Portugal this week rejected the idea of legalising recreational cannabis, although medicinal marijuana is now available for patients in the country.
Lawmakers torpedoed two proposals to allow the cultivation and sale of cannabis for recreational purposes, citing questions over consumption monitoring and the potential harmful effects on young people.
The first suggested limiting individuals to buying 75g of cannabis per month from licensed pharmacies, under the watch of government health officials. It would also have allowed individuals to grow six plants per household.
The second suggested allowing the sale of cannabis at licensed establishments, and home cultivation.
Both proposals stated cannabis must be only available to Portuguese citizens or residents over 18 who do not suffer mental illness, available at prices that undercut the black market, and that advertising should be banned.
All drug use and possession has been decriminalised in Portugal, however the production or sale of drugs including cannabis is still a criminal offence.
The decision to knock back recreational use has not deterred Aurora Cannabis, who on Tuesday bought a 51% stake in Portugal’s Gaia Pharma with plans to establish a local facility to produce medical cannabis and derivative products.
Terms of the deal were not disclosed by the Canadian producer, however Gaia, which recently won approval to build a European Union compliant cannabis cultivation facility from the Portuguese Health Ministry, will be renamed Aurora Portugal.
Construction of the new facility will be carried out in phases with the first expected to be completed by the third calendar quarter of 2020. The first phase is expected to result in production capacity of about 2,000 kg a year, growing to 4,000 kg a year once the second phase is completed.
Portugal’s legal sector recorded a huge spike in weed-enquiries in 2018 following further drug liberalisation, as the global market for medicinal cannabis is expected to triple in size to 2020.
“We’ve seen a substantial increase in applications for production since July, and we know of at least six new applications for the planting and production of cannabis in the country,” said Petra Fernandes, associate at Baptista, Monteverde & Associados.
Eduardo Nogueira Pinto, partner at law firm PLMJ, added that the market presents significant opportunities, although determining its size is a complex exercise.
“It’s difficult to estimate with certainty the potential size of this market,” he said. “Some numbers signal that the medical cannabis market was worth $17bn globally in 2016, with estimates that it will grow to over $50bn by 2020 – these are mere projections, but it is a fast-growing market.”
Last year, medical cannabis research business Tilray raised $60m in funding for cannabis production in Portugal and Canada.
Public opinion is split; a 2018 survey suggested that around 53 percent of Portugal’s 10m population opposed cannabis legalisation, with a clear divide between metropolitan and rural areas.
Government sources indicate cannabis legalisation is on the cards long term, but for now the country will stick with permitting medicinal use only.
Officials are gauging the response from Uruguay and Canada before they draft up any new laws, however in a jibe at the US, Portuguese national drug coordinator João Goulão said the American prioritisation of business over health was not one to follow.

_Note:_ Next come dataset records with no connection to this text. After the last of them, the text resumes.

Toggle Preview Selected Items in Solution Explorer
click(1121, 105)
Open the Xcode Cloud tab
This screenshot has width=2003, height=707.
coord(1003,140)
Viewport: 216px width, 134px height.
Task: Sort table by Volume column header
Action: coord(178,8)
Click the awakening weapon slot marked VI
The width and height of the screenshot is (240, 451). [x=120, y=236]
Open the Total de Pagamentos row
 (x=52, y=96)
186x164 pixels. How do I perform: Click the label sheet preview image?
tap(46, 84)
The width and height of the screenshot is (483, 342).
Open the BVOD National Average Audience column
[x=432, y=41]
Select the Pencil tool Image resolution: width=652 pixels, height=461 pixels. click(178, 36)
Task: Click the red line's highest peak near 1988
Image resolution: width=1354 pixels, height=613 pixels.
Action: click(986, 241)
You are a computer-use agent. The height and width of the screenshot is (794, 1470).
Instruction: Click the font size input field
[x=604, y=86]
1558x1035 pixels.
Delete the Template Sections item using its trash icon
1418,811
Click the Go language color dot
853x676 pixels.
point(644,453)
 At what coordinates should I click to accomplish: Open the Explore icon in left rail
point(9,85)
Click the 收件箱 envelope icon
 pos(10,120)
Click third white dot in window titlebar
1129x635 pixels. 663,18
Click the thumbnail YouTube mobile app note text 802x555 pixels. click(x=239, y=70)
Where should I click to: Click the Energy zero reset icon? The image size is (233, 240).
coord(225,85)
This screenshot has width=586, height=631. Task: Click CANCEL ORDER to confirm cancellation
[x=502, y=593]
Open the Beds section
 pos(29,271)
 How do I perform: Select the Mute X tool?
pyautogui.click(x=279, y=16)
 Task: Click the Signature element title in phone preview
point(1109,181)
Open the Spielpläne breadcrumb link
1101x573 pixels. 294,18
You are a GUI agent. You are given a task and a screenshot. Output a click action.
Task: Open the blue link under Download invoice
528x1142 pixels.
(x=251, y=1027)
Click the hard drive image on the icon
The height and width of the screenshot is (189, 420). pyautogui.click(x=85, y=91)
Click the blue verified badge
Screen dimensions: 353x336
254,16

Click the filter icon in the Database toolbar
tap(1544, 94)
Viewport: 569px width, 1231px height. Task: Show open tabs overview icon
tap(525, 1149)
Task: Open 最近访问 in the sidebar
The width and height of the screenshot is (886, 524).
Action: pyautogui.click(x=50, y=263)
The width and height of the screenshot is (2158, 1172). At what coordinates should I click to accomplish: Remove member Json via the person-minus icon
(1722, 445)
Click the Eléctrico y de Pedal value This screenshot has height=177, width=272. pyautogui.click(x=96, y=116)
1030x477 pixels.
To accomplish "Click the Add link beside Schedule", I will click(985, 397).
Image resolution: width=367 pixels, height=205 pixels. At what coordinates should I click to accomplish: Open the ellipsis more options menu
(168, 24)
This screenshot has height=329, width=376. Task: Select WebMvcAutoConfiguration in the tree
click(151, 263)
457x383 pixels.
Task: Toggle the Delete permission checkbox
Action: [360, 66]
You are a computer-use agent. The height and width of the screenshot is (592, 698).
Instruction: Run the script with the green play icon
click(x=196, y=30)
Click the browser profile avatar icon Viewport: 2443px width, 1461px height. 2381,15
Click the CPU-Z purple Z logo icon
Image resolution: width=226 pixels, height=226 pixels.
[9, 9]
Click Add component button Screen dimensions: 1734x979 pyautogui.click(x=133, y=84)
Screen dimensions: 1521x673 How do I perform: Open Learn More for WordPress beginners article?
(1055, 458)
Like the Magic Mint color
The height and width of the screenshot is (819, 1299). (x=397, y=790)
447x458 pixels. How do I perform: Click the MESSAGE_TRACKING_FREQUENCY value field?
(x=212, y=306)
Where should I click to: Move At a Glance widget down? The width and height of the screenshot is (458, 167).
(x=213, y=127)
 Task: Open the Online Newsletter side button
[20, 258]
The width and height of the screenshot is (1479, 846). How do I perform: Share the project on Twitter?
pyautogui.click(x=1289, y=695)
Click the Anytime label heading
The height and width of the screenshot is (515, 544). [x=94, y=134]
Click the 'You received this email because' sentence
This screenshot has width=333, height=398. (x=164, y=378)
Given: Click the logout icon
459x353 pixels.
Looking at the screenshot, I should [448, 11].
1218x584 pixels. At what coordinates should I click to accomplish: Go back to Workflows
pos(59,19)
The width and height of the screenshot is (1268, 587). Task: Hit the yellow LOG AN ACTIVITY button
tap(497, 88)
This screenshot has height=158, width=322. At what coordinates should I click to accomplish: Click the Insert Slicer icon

Medicinal cannabis was legalised in portugal in June 2018 by Parliament, however only one cannabis-based medication is legal in Portugal; Sativex, produced by British firm GW Pharmaceuticals.
Any drugs must be approved by the National Institute of Pharmacy and Medications, and personal cultivation of the plant remains illegal, even for individuals who suffer the relevant medical conditions.
Costs are not covered by individual health insurance, and with question marks still surrounding the legal state of marijuana, and the stigma of cannabinoids, uptake has been slow.
At European Union-level, regulation is moving at glacial pace. A recommendation to tackle monetary, regulatory, or cultural obstacles that impede research and the acceptance of legal medical cannabis was approved by bloc lawmakers recently, but there has been almost no activity of note since then.